#### EXCERPTED PASSAGE
[Start]

Kids enjoy the jumpy house and ice cream at the "Love the People" Block Party in West Oakland.

With the weather getting gloomier, I was afraid it might have been canceled. But as I neared the block, I was reassured the party was still on. A DJ played ​‘70s soul disco hits by Midnight Star and Michael Jackson as a happy couple danced, tables of free food and groceries were being handed out (everything from Ritual coffee beans to lasagna and jollof rice), and a clutch of kids played in and around the promised jumpy house.

A volunteer helps with screen printing posters at the 'Love the People' Block Party in Oakland.

“Welcome to our block party in the beautiful Bottoms! Enjoy yourself. And it’s not going to rain!” the emcee announced confidently. (She was mostly right. It wouldn’t rain until after the party ended.) She encouraged guests to stock up on free groceries and hygiene products, and to bring them to their neighbors in need.

I got an ice cream cone from a volunteer, who said she had since moved to Berkeley but was happy to come help out. I got my hands dirty screen-printing a Black Panther Party poster with the help of another volunteer (although the rain that poured down later sadly ruined it). Her hands were covered in ink.

“It’s a little messy,” she acknowledged of the DIY process. ​“But I like it, because it’s not perfect.”

“These are fourth-generation Black legacy homes,” the emcee noted. ​“A lot of my neighbors were born and raised in this neighborhood. It’s a beautiful community.“ The homes in this neighborhood, rows and rows of beautiful, stately Victorians with more land to spread out in than the ones you find in more well-known San Francisco neighborhoods, look lived-in, sometimes a little run-down, but the beauty still prevailing. Having walked here from the Lunar New Year parade in Chinatown and Little Saigon, I felt like I traversed decades of history and humanity, and peeked into the soul of the neighborhood.

[End]

#### YOUR GOAL
Can you extend the West Oakland block party account, picking up right after its last sentence? The data that comes next is drawn from an unrelated source.

#### DATA RECORDS
[Start]

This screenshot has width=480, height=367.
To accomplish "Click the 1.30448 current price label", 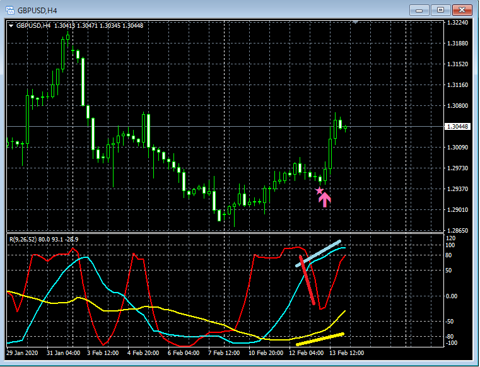I will point(457,126).
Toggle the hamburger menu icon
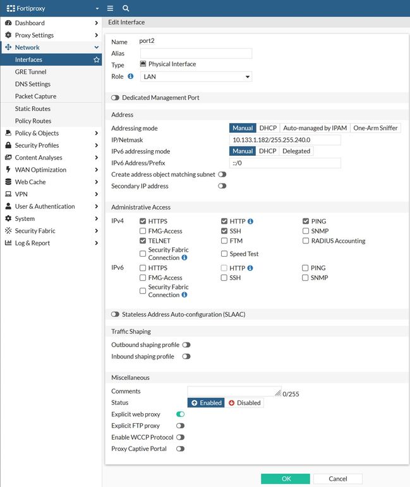Viewport: 410px width, 487px height. pyautogui.click(x=110, y=8)
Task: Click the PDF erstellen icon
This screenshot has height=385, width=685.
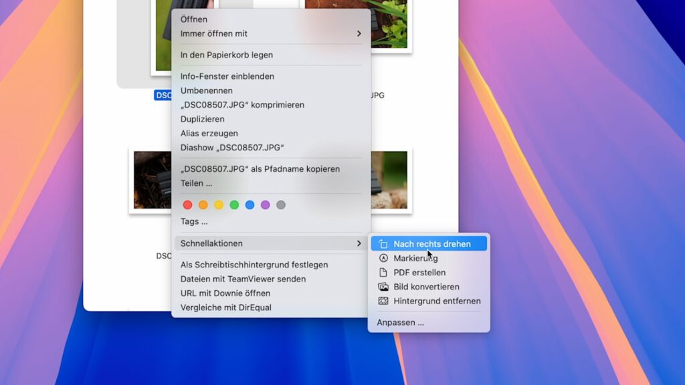Action: click(383, 272)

[End]

#### RESPONSE TO THE EXERCISE
Walking through West Oakland embodies the area’s reckoning with its complicated history. The apartment buildings, homes, and sparse businesses that line 7th Street alongside the BART station are just a block away from the storied Victorians and the Black Panther Mini Museum. The neighborhood started as the end-point to the international railroad in the 19th century, developing into a culturally rich working and middle-class hub for the Black community that lived and worked there in the period surrounding World War II (including Maya Angelou), then falling prey to discriminatory housing and zoning laws.

The 'Love the People' Block Party in West Oakland, outside the Black Panther Mini Museum.

The block party showed evidence of the resilient diversity that you root for to overcome the neighborhood’s challenges. I saw many ethnicities, overheard kids speaking Spanish, saw another volunteer hand out groceries to an elderly Asian woman, and just basked in the neighborhood vibes, which proved good and true. Everyone was welcome.

Above the DJ’s table loomed the three-story tall mural with a quote by Sandra Bland, who died at the hands of police in custody in 2015. ​“My beautiful kings and queens, someone cares about you, somebody loves you, and knows you can do great things.”